_What the exercise asks_:
Each entry must appear again exactly as it does in the source.

[Entries taken from a collection]
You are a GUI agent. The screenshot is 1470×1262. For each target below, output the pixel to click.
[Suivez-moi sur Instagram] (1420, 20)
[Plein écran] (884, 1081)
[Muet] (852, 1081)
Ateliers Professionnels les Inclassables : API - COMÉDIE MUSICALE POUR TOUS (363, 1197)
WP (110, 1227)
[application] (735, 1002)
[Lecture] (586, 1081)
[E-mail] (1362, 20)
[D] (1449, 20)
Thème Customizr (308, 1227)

_Solution_:
You are a GUI agent. The screenshot is 1470×1262. For each target below, output the pixel to click.
[Suivez-moi sur Instagram] (1420, 20)
[Plein écran] (884, 1081)
[Muet] (852, 1081)
Ateliers Professionnels les Inclassables : API - COMÉDIE MUSICALE POUR TOUS (363, 1197)
WP (110, 1227)
[application] (735, 1002)
[Lecture] (586, 1081)
[E-mail] (1362, 20)
[D] (1449, 20)
Thème Customizr (308, 1227)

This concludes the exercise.